— А ты знаешь как немцы «ОСТ» переводят на русский? А-а! Не знаешь! А это значит: Остатки Сталинских Тварей! Понял? Мишкин отец рассказал и дядя Женя. А тебе это делали наши?
— Не делали штемпель никак, — глухо говорит Фриц, тиская в руках комбинезон. И видом своим обиженным показывает, что расхочется ему купаться, если Валерик не отстанет сейчас же.
— Ну, не делали и не делали, — словами бабушки Насти говорит Валерик примирительно. — Купаться давай, а то Вальтер не любит «опоздателей».
Фриц вошел уже в воду по колено, как из динамика заводского грянула песня знакомая.
«Не уйдет чужеземец незваный, своего не увидит жилья…» — пел хор имени Пятницкого, и Валерику показалось, что Фриц под этими словами пригнулся даже.
— Йа, йа…Дойче золдат не увидит жилья, — печально смотрит он в сторону завода, откуда доносится песня. — Не увидит Дойчланд…
— Ты увидишь, — успокаивает Валерик и тащит в воду за собой. — Ты хороший, потому что…
— О! Гороши… Война нет — алес гут. Все гороши!

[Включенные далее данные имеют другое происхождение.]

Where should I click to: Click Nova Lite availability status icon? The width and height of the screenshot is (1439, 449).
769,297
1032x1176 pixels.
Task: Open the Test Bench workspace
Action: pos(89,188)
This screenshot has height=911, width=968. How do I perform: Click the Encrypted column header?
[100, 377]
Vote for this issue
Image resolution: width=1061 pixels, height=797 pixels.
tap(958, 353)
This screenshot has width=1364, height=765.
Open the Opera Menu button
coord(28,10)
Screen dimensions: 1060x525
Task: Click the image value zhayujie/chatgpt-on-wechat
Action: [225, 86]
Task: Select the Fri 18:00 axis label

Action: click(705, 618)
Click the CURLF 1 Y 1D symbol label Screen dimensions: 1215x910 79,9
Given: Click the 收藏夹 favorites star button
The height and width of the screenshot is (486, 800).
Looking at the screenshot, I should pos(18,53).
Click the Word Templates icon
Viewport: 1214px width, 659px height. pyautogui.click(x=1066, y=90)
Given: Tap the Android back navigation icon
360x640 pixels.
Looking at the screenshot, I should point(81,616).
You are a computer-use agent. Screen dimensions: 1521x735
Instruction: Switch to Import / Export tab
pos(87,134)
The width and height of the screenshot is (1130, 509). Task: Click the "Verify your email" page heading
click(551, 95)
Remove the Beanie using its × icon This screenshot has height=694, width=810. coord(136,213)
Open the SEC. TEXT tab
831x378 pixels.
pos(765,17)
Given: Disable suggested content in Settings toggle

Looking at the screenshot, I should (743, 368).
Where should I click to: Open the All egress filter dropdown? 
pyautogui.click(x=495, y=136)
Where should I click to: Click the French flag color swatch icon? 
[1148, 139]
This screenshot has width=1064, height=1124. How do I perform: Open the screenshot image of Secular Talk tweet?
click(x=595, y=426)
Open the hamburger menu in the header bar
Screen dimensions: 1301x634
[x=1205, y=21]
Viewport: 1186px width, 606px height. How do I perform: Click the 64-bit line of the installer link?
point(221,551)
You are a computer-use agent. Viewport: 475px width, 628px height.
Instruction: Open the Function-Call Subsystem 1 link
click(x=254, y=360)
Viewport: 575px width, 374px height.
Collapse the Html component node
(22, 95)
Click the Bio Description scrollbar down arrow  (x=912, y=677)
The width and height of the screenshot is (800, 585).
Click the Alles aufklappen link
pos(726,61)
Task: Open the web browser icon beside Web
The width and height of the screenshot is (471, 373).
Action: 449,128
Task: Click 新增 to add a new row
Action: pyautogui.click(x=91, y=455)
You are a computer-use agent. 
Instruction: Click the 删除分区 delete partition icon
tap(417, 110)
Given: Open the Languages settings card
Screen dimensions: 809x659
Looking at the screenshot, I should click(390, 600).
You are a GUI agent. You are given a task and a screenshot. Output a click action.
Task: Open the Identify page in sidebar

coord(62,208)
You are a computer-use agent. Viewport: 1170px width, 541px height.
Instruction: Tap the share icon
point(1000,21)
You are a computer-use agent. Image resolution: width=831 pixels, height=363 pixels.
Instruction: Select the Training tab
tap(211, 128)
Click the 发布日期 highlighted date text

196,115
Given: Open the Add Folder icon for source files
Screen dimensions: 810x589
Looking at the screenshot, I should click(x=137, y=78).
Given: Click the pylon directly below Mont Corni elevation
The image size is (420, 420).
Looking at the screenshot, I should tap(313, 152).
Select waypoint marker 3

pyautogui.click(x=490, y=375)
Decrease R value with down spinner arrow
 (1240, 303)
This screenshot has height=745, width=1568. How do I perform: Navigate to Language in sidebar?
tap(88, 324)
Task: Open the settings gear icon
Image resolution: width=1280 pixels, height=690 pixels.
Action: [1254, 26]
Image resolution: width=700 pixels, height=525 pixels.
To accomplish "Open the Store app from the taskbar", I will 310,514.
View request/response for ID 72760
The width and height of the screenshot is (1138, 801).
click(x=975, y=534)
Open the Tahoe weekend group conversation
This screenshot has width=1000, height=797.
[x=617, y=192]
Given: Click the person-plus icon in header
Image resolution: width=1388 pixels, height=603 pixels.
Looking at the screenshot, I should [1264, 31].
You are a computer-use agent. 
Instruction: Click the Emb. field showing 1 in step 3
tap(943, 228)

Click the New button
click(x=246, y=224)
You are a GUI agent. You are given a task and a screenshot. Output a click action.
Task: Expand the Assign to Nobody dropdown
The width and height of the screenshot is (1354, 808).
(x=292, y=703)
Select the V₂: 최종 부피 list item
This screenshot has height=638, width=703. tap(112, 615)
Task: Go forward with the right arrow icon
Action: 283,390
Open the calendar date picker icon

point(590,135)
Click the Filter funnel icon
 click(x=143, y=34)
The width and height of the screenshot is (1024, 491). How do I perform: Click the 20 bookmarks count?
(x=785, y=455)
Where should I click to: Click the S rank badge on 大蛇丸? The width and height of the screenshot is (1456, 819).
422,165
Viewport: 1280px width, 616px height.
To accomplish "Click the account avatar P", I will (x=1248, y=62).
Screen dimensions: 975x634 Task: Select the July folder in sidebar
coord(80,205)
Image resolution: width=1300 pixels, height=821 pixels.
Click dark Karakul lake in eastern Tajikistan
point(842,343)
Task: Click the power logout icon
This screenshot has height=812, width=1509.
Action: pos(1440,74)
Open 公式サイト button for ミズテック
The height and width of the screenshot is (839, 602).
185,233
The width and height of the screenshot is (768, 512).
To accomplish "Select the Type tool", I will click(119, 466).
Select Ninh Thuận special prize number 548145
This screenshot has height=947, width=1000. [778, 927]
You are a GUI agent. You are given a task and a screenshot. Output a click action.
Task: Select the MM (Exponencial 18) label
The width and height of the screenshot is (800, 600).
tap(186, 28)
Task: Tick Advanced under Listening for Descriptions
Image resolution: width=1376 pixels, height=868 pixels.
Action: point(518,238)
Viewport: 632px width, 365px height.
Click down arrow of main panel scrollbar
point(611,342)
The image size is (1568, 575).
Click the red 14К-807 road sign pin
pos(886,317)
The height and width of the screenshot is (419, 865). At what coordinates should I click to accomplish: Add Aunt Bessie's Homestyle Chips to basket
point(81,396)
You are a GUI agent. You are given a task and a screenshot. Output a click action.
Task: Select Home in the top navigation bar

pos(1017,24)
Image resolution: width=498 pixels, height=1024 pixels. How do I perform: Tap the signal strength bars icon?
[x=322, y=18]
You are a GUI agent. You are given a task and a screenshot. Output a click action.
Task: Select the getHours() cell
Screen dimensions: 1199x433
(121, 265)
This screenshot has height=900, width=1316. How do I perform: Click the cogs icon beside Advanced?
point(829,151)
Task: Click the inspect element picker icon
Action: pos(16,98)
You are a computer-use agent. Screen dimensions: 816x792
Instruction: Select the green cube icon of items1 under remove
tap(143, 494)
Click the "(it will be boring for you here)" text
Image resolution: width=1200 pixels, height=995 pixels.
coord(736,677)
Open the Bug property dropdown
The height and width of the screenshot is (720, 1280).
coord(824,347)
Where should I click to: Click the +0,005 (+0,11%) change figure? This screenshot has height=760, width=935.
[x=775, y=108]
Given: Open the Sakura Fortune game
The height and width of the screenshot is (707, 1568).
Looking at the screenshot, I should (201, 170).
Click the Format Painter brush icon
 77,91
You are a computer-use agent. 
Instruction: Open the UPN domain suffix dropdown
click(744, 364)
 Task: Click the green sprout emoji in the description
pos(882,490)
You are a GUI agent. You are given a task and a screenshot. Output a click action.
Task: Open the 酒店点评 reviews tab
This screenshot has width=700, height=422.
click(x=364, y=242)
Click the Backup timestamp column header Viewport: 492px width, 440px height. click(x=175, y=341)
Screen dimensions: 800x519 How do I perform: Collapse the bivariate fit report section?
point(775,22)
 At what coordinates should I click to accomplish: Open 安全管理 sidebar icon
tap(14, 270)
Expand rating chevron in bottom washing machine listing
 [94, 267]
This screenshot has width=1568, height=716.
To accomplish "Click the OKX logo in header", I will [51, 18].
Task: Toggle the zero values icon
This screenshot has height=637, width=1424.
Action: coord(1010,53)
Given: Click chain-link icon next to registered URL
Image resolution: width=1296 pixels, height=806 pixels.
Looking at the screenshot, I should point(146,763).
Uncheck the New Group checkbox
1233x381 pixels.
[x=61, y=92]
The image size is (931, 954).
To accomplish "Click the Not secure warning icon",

При слове «война» в Валеркиной памяти невольно встают горящие руины, дрожащая под бомбами земля и похороны скорые, чтоб успеть прибраться до налета нового. И беженцы из разных областей: старые люди да женщины, а с ними томятся дети, недоеданием прибитые, с застывшим ожиданием в глазах.
И нищие у каждой лавки, где хлеб по карточкам дают.
— Фриц, а в Германии нищие есть?
— В Германии все есть унд очень хуже есть…
— А почему хуже?
— Мюллер тут, Бергер тут, Шварц тут… Плен, плен, плен! Ах, майн Фатерланд… бабка, дедка, ребятенка…
— И вы придете домой, как Мишкин отец пришел. Он тоже был в плену. На немецком заводе каком-то работал. Худой-худой пришел. Одни кости без зубов. И дядя Женя Уваров был в плену. Там его ротвейлеры обгрызли. Их немцы баландой кормили. Всех пленных баландой кормили…
Сказал и на Фрица глянул:
— А баланду тебе дают?
— Найн, — крутит он головой и плечами пожимает, словно жалуется, что не дают ему русские отведать какой-то ему неизвестной баланды. — Дают рыбу, рыбу, рыбу!
— Ого! Везет же вам!
С удовольствием вспомнил Валерик несколько «вкусных» дней, когда заводская округа отоварила карточки рыбой соленой. И не какой-нибудь рыбой, а настоящей треской!
Все бараки тогда рыбу жарили! И тушили ее с помидорами! С луком! На примусах готовили и прямо во дворах на костерках, подставив пару кирпичей под сковородку. Во объедаловка была!
А бабушка Настя ела треску прямо соленую, не вымачивая. Ела и батюшку Сталина благодарила, что «народов своих не забывает».
Такого праздника Фрицу не понять.
К Валеркиной радости, Фриц по-русски поплыл саженками. И в воронку нырял, в ту самую, что из воды черным глазом уставилась в небо.